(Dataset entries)
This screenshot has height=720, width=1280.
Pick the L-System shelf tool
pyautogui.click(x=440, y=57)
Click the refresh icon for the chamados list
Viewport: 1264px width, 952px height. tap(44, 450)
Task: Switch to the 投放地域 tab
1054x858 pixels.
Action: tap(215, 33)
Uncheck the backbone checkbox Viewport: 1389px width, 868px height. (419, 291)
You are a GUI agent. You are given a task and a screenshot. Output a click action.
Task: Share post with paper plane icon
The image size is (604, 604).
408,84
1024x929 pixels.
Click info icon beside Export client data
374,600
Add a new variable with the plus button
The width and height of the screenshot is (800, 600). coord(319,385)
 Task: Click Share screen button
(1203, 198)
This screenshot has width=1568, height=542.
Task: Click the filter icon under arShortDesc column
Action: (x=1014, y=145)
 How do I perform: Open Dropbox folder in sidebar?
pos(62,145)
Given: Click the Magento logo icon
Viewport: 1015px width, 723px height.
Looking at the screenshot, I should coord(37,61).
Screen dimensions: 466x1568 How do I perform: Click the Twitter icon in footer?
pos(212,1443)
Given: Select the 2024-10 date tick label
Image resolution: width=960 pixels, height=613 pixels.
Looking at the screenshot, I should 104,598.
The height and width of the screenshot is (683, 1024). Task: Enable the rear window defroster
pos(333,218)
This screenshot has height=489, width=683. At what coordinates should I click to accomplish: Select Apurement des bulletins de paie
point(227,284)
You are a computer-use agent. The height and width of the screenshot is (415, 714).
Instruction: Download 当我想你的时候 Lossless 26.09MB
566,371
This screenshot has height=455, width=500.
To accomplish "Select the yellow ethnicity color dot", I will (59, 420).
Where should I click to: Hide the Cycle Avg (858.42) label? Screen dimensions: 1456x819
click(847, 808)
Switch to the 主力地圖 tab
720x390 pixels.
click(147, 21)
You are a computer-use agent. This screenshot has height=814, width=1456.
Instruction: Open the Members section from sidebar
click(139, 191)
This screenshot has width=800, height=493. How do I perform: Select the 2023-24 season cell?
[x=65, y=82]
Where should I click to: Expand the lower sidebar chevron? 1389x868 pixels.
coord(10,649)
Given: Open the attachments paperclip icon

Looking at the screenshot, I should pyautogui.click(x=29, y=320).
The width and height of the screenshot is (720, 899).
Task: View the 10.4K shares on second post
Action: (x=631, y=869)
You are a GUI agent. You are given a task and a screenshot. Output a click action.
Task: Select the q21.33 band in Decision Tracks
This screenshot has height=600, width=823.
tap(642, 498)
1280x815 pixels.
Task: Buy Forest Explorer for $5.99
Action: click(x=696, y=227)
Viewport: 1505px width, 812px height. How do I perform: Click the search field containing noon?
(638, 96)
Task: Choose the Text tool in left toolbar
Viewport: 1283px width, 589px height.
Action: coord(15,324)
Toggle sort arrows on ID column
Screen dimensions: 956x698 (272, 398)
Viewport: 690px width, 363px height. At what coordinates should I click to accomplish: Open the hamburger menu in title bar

REQUIREMENT: Return each line above exactly.

RESULT FOR THIS TASK:
This screenshot has height=720, width=1280.
Pick the L-System shelf tool
pyautogui.click(x=440, y=57)
Click the refresh icon for the chamados list
Viewport: 1264px width, 952px height. tap(44, 450)
Task: Switch to the 投放地域 tab
1054x858 pixels.
Action: tap(215, 33)
Uncheck the backbone checkbox Viewport: 1389px width, 868px height. (419, 291)
You are a GUI agent. You are given a task and a screenshot. Output a click action.
Task: Share post with paper plane icon
The image size is (604, 604).
408,84
1024x929 pixels.
Click info icon beside Export client data
374,600
Add a new variable with the plus button
The width and height of the screenshot is (800, 600). coord(319,385)
 Task: Click Share screen button
(1203, 198)
This screenshot has width=1568, height=542.
Task: Click the filter icon under arShortDesc column
Action: (x=1014, y=145)
 How do I perform: Open Dropbox folder in sidebar?
pos(62,145)
Given: Click the Magento logo icon
Viewport: 1015px width, 723px height.
Looking at the screenshot, I should coord(37,61).
Screen dimensions: 466x1568 How do I perform: Click the Twitter icon in footer?
pos(212,1443)
Given: Select the 2024-10 date tick label
Image resolution: width=960 pixels, height=613 pixels.
Looking at the screenshot, I should 104,598.
The height and width of the screenshot is (683, 1024). Task: Enable the rear window defroster
pos(333,218)
This screenshot has height=489, width=683. At what coordinates should I click to accomplish: Select Apurement des bulletins de paie
point(227,284)
You are a computer-use agent. The height and width of the screenshot is (415, 714).
Instruction: Download 当我想你的时候 Lossless 26.09MB
566,371
This screenshot has height=455, width=500.
To accomplish "Select the yellow ethnicity color dot", I will (59, 420).
Where should I click to: Hide the Cycle Avg (858.42) label? Screen dimensions: 1456x819
click(847, 808)
Switch to the 主力地圖 tab
720x390 pixels.
click(147, 21)
You are a computer-use agent. This screenshot has height=814, width=1456.
Instruction: Open the Members section from sidebar
click(139, 191)
This screenshot has width=800, height=493. How do I perform: Select the 2023-24 season cell?
[x=65, y=82]
Where should I click to: Expand the lower sidebar chevron? 1389x868 pixels.
coord(10,649)
Given: Open the attachments paperclip icon

Looking at the screenshot, I should pyautogui.click(x=29, y=320).
The width and height of the screenshot is (720, 899).
Task: View the 10.4K shares on second post
Action: (x=631, y=869)
You are a GUI agent. You are given a task and a screenshot. Output a click action.
Task: Select the q21.33 band in Decision Tracks
This screenshot has height=600, width=823.
tap(642, 498)
1280x815 pixels.
Task: Buy Forest Explorer for $5.99
Action: click(x=696, y=227)
Viewport: 1505px width, 812px height. How do I perform: Click the search field containing noon?
(638, 96)
Task: Choose the Text tool in left toolbar
Viewport: 1283px width, 589px height.
Action: coord(15,324)
Toggle sort arrows on ID column
Screen dimensions: 956x698 (272, 398)
Viewport: 690px width, 363px height. At what coordinates should I click to accomplish: Open the hamburger menu in title bar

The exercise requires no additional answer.